### Given text
A Conversation for The Roman Tortoise - A Military Practice

How Militarily Brilliant Were The Romans?

Post 1

atomisis

I used to think that the Romans were brilliant strategists, but as I have read more I have doubts about that. I am coming more to the conclusion that their adaptability, technology and discipline played far more of a role in expanding and holding their empire militarily.

As an American, I see some parallels between the Roman and US military. Going back to WWII, I do not think that the US had the best strategic minds in the war. They had good strategists and some very good tacticians, but I do not think that they had the best (I believe the Germans and probably the British had better strategists). What they did have was production capacity, technological, strategic and tactical adaptability. In post-war interviews and diary entries of the German commanders they repeatedly point to the adaptation of US strategies and tactics; the short learning curve following, and quick adjustment to, defeats and losses. I remember a quote from one of them that was something to the effect that the Russians were the worst to fight because they were extraordinarily tough. He hated the Australians because they just seemed to love war and fighting; but that the Americans worried him from the start because after a loss (and there were many early ones) they adapted tactics and allowed field commanders leeway in reacting to developments.

I'm not sure of the individual Roman commander's leeway in reacting to battlefield conditions, but they certainly adapted. Against Hannibal they were consistently out-strategized and tactically outmanuevered. They also consistently produced weapons and manpower to create a new army after the defeat of one. In the end, they adapted their tactics, strategies and weapons to defeat him. The key point is that most of their advances in warfare were evolutionary as opposed to instances of brilliance. This may be the hallmark of a truly great military. If you look at history, the brilliant strategists tend to spark up and then burn out. The lasting empires are generally much more systematic and do a good job of inculcating a sense of long term destiny into their population. Rome could have fallen apart anywhere along the way in the struggle with Hannibal and subsequent enemies; a belief in ultimate victory held them together long enough to adapt technologies and tactics/strategies to win.


How Militarily Brilliant Were The Romans?

### Supplied data

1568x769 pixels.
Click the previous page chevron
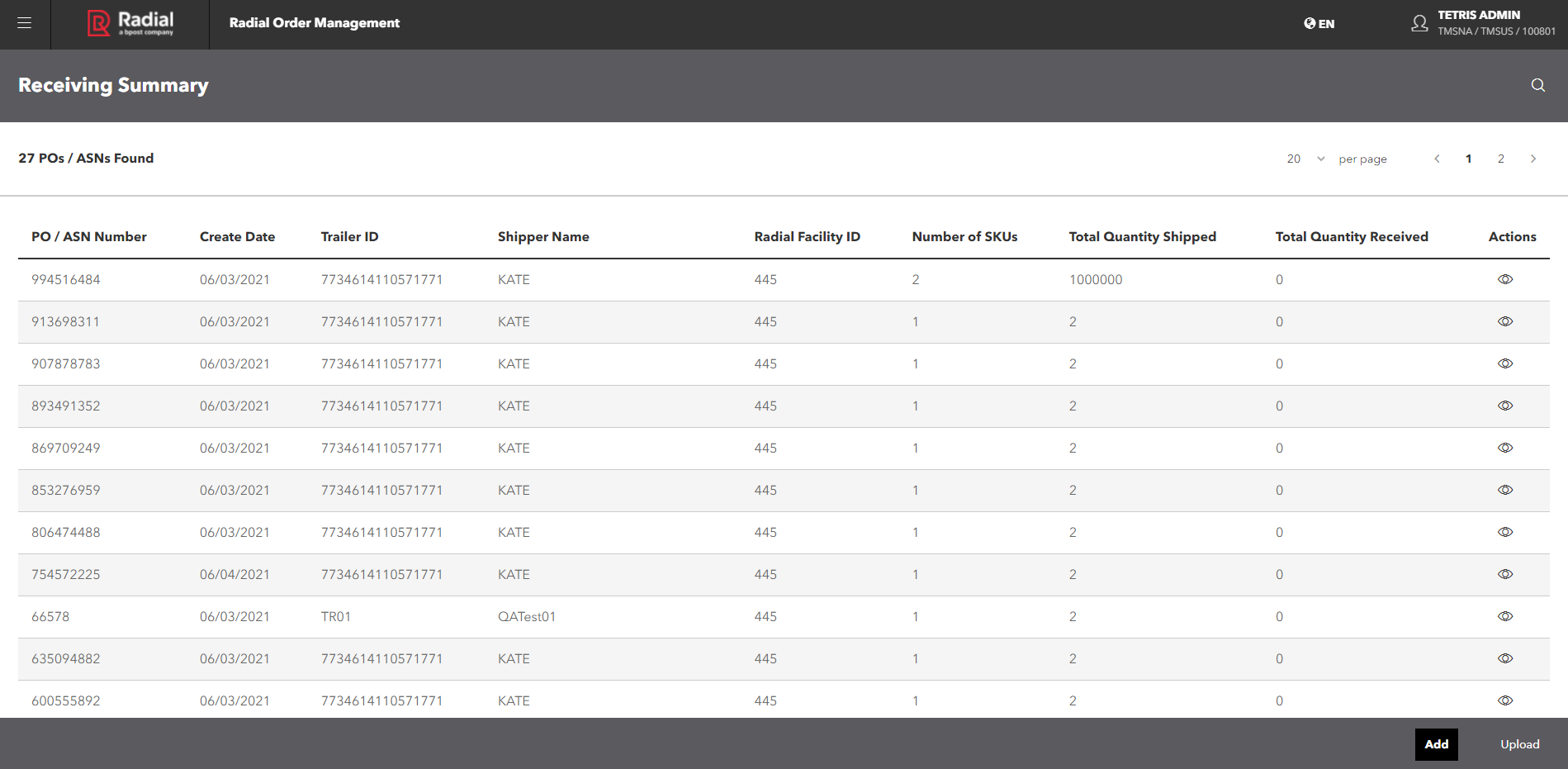click(1437, 159)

### Task prompt
The forum post above about Roman military brilliance says Rome could have fallen apart during its struggle with Hannibal and later enemies. In one to three sentences, explain what the post says kept it together.

### Expected answer
A belief in ultimate victory held Rome together. That belief lasted long enough for the Romans to adapt their technologies, tactics and strategies and win.